GRAND RAPIDS, Mich. — Concerns over the coronavirus have quickly become an everyday part of our lives, and some are concerned about how the virus will affect our pets.
In February, health officials in Hong Kong confirmed a German shepherd tested "weak positive" for COVID-19. According to a report out of Hong Kong, the German shepherd along with a second dog were sent for quarantine, but it was their owner who was infected with the coronavirus.
The Hong Kong government urged pet owners not to leave their pets alone and to stop kissing them. The story made its rounds on social media, gaining international traction and fueling fear that humans could pass COVID-19 to their pets or vice versa.
However, according to Dr. Ryan Carpenter with Family Friends Veterinary Hospital, it's unlikely that our dogs will get COVID-19. There is currently no evidence that animals, including pets, can be infected with the coronavirus, and no evidence that animals can spread the virus in the U.S.
If pet owners are asked to self-quarantine or become ill due to the coronavirus, the Center for Disease Control and Prevention recommends:
- Maintain separation and avoid direct contact with pets and other animals, including petting, snuggling, being kissed or licked, and sharing food. Try to make alternative arrangements for someone to look after pets in case you become ill.
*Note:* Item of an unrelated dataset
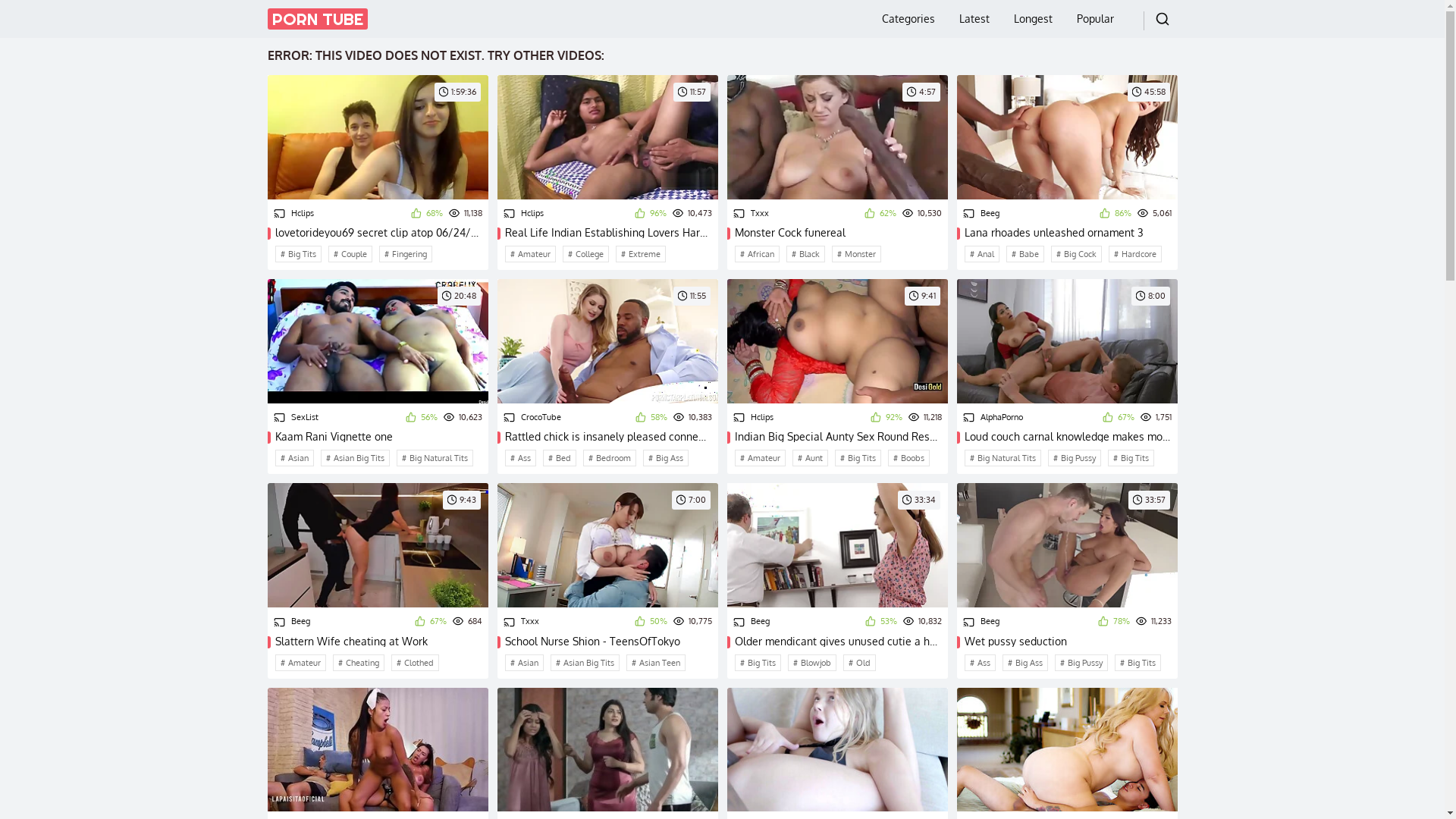  What do you see at coordinates (1135, 253) in the screenshot?
I see `'Hardcore'` at bounding box center [1135, 253].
- If you must care for your pet or be around animals while you are sick, wash your hands before and after you interact with pets and wear a face mask.
Dr. Carpenter said pet owners to make sure they have up-to-date medical records should their dog or cat come down with any illness.
Pet owners should always have a “pet preparedness plan” in case of emergencies, including:
- Make sure you have enough food and products to care for your pet
- Identify a family member or friend who can care for your pet if you or someone in your house becomes ill
- Have crates, food and extra supplies on hand for quick movement
- Keep all animal vaccines up to date in the event boarding becomes necessary
- Ensure all medications are documented with dosages and administering directions.
- Have an identification collar for your pet: collar with ID tag and microchip
Dr. Carpenter also said that pet owners shouldn't worry about leaving their home for a vet visit -- many veterinary hospitals are now offering "telehealth" for pets so you can at least have a preliminary check-up with a professional.